(Raw records)
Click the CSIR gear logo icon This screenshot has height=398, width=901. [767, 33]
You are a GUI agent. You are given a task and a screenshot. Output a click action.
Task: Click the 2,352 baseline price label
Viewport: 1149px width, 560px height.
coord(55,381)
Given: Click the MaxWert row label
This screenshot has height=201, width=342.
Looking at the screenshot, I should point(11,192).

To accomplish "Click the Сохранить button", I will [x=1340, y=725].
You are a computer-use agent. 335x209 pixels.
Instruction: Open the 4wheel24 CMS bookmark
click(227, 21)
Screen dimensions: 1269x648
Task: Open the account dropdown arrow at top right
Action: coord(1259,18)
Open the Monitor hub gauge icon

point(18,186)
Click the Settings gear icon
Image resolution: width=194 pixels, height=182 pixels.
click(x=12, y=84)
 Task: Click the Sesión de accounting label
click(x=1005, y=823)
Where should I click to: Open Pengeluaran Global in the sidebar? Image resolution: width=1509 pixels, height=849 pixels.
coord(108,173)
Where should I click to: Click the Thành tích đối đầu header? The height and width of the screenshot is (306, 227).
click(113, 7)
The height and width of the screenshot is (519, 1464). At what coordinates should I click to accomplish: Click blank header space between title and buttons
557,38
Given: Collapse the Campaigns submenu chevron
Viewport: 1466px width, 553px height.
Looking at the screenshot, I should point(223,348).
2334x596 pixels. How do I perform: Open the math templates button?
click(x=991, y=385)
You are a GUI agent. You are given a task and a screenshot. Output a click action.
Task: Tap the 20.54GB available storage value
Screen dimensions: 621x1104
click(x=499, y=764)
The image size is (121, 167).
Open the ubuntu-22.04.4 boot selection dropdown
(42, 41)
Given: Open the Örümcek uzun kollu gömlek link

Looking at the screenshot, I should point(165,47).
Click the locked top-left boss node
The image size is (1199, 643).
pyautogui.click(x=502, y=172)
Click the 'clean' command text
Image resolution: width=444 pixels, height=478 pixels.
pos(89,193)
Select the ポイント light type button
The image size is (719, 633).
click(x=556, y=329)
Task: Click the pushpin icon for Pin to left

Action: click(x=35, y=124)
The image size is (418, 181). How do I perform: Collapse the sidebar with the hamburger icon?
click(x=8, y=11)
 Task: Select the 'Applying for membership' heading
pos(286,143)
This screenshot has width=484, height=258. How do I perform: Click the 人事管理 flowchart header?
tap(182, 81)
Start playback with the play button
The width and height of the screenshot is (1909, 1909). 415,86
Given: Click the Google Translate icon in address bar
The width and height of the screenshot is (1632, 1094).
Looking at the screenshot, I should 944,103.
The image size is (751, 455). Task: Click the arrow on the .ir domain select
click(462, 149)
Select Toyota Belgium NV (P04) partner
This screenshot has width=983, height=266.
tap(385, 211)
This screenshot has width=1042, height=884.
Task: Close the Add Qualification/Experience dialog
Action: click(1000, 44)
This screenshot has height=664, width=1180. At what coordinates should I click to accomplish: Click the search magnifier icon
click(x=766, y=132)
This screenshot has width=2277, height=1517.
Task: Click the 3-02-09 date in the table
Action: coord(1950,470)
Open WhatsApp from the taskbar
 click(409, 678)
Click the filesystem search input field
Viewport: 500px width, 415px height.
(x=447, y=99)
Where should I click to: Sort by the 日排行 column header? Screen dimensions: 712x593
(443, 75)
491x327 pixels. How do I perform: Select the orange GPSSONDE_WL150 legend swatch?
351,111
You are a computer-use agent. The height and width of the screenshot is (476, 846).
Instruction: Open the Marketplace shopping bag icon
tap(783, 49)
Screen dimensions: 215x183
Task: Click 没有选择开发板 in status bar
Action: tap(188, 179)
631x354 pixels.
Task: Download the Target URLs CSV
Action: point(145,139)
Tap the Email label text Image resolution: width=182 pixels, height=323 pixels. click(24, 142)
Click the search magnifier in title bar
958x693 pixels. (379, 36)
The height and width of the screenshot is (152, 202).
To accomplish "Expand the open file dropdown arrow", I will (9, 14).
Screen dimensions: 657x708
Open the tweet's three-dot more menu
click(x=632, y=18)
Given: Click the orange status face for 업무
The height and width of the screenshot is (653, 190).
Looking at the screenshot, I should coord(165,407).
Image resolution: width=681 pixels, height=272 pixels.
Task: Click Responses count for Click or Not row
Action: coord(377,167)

→ **To do**: Transcribe all of the data above line for line, with no changes.

→ **Result**:
Click the CSIR gear logo icon This screenshot has height=398, width=901. [767, 33]
You are a GUI agent. You are given a task and a screenshot. Output a click action.
Task: Click the 2,352 baseline price label
Viewport: 1149px width, 560px height.
coord(55,381)
Given: Click the MaxWert row label
This screenshot has height=201, width=342.
Looking at the screenshot, I should point(11,192).

To accomplish "Click the Сохранить button", I will [x=1340, y=725].
You are a computer-use agent. 335x209 pixels.
Instruction: Open the 4wheel24 CMS bookmark
click(227, 21)
Screen dimensions: 1269x648
Task: Open the account dropdown arrow at top right
Action: coord(1259,18)
Open the Monitor hub gauge icon

point(18,186)
Click the Settings gear icon
Image resolution: width=194 pixels, height=182 pixels.
click(x=12, y=84)
 Task: Click the Sesión de accounting label
click(x=1005, y=823)
Where should I click to: Open Pengeluaran Global in the sidebar? Image resolution: width=1509 pixels, height=849 pixels.
coord(108,173)
Where should I click to: Click the Thành tích đối đầu header? The height and width of the screenshot is (306, 227).
click(113, 7)
The height and width of the screenshot is (519, 1464). At what coordinates should I click to accomplish: Click blank header space between title and buttons
557,38
Given: Collapse the Campaigns submenu chevron
Viewport: 1466px width, 553px height.
Looking at the screenshot, I should point(223,348).
2334x596 pixels. How do I perform: Open the math templates button?
click(x=991, y=385)
You are a GUI agent. You are given a task and a screenshot. Output a click action.
Task: Tap the 20.54GB available storage value
Screen dimensions: 621x1104
click(x=499, y=764)
The image size is (121, 167).
Open the ubuntu-22.04.4 boot selection dropdown
(42, 41)
Given: Open the Örümcek uzun kollu gömlek link

Looking at the screenshot, I should point(165,47).
Click the locked top-left boss node
The image size is (1199, 643).
pyautogui.click(x=502, y=172)
Click the 'clean' command text
Image resolution: width=444 pixels, height=478 pixels.
pos(89,193)
Select the ポイント light type button
The image size is (719, 633).
click(x=556, y=329)
Task: Click the pushpin icon for Pin to left

Action: click(x=35, y=124)
The image size is (418, 181). How do I perform: Collapse the sidebar with the hamburger icon?
click(x=8, y=11)
 Task: Select the 'Applying for membership' heading
pos(286,143)
This screenshot has width=484, height=258. How do I perform: Click the 人事管理 flowchart header?
tap(182, 81)
Start playback with the play button
The width and height of the screenshot is (1909, 1909). 415,86
Given: Click the Google Translate icon in address bar
The width and height of the screenshot is (1632, 1094).
Looking at the screenshot, I should 944,103.
The image size is (751, 455). Task: Click the arrow on the .ir domain select
click(462, 149)
Select Toyota Belgium NV (P04) partner
This screenshot has width=983, height=266.
tap(385, 211)
This screenshot has width=1042, height=884.
Task: Close the Add Qualification/Experience dialog
Action: click(1000, 44)
This screenshot has height=664, width=1180. At what coordinates should I click to accomplish: Click the search magnifier icon
click(x=766, y=132)
This screenshot has width=2277, height=1517.
Task: Click the 3-02-09 date in the table
Action: coord(1950,470)
Open WhatsApp from the taskbar
 click(409, 678)
Click the filesystem search input field
Viewport: 500px width, 415px height.
(x=447, y=99)
Where should I click to: Sort by the 日排行 column header? Screen dimensions: 712x593
(443, 75)
491x327 pixels. How do I perform: Select the orange GPSSONDE_WL150 legend swatch?
351,111
You are a computer-use agent. The height and width of the screenshot is (476, 846).
Instruction: Open the Marketplace shopping bag icon
tap(783, 49)
Screen dimensions: 215x183
Task: Click 没有选择开发板 in status bar
Action: tap(188, 179)
631x354 pixels.
Task: Download the Target URLs CSV
Action: point(145,139)
Tap the Email label text Image resolution: width=182 pixels, height=323 pixels. click(24, 142)
Click the search magnifier in title bar
958x693 pixels. (379, 36)
The height and width of the screenshot is (152, 202).
To accomplish "Expand the open file dropdown arrow", I will (9, 14).
Screen dimensions: 657x708
Open the tweet's three-dot more menu
click(x=632, y=18)
Given: Click the orange status face for 업무
The height and width of the screenshot is (653, 190).
Looking at the screenshot, I should coord(165,407).
Image resolution: width=681 pixels, height=272 pixels.
Task: Click Responses count for Click or Not row
Action: coord(377,167)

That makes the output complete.